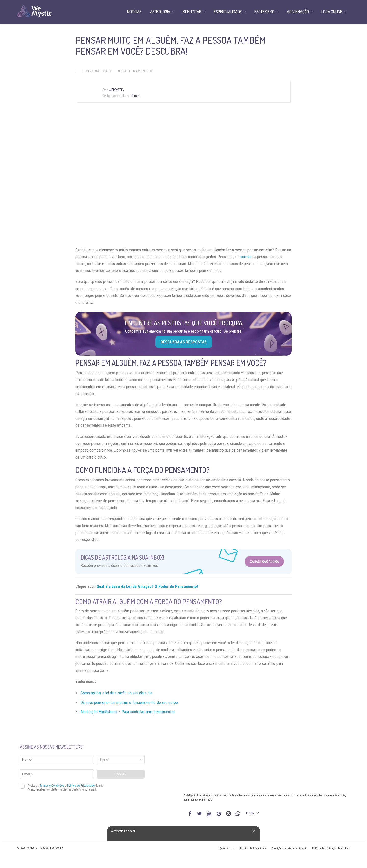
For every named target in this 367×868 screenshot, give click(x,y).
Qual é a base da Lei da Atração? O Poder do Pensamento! (147, 586)
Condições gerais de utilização (289, 848)
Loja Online (332, 11)
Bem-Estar (192, 11)
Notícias (134, 11)
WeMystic (116, 90)
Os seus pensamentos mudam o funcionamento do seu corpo (129, 702)
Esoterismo (264, 11)
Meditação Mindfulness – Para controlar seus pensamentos (128, 712)
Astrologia (160, 11)
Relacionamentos (135, 71)
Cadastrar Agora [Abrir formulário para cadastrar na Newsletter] (264, 561)
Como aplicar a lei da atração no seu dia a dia (116, 693)
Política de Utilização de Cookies (331, 848)
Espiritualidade (97, 71)
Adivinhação (298, 11)
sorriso (246, 257)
::::::
§ **Exercise task**
Rewrite every line of the items above as a Markdown table with the columns "No." and "Line", numbering each row and skipping blank lines. Leave the pictures out.

§ **Exercise answer**
| No. | Line |
|---|---|
| 1 | For every named target in this 367×868 screenshot, give click(x,y). |
| 2 | Qual é a base da Lei da Atração? O Poder do Pensamento! (147, 586) |
| 3 | Condições gerais de utilização (289, 848) |
| 4 | Loja Online (332, 11) |
| 5 | Bem-Estar (192, 11) |
| 6 | Notícias (134, 11) |
| 7 | WeMystic (116, 90) |
| 8 | Os seus pensamentos mudam o funcionamento do seu corpo (129, 702) |
| 9 | Esoterismo (264, 11) |
| 10 | Meditação Mindfulness – Para controlar seus pensamentos (128, 712) |
| 11 | Astrologia (160, 11) |
| 12 | Relacionamentos (135, 71) |
| 13 | Cadastrar Agora [Abrir formulário para cadastrar na Newsletter] (264, 561) |
| 14 | Como aplicar a lei da atração no seu dia a dia (116, 693) |
| 15 | Política de Utilização de Cookies (331, 848) |
| 16 | Espiritualidade (97, 71) |
| 17 | Adivinhação (298, 11) |
| 18 | sorriso (246, 257) |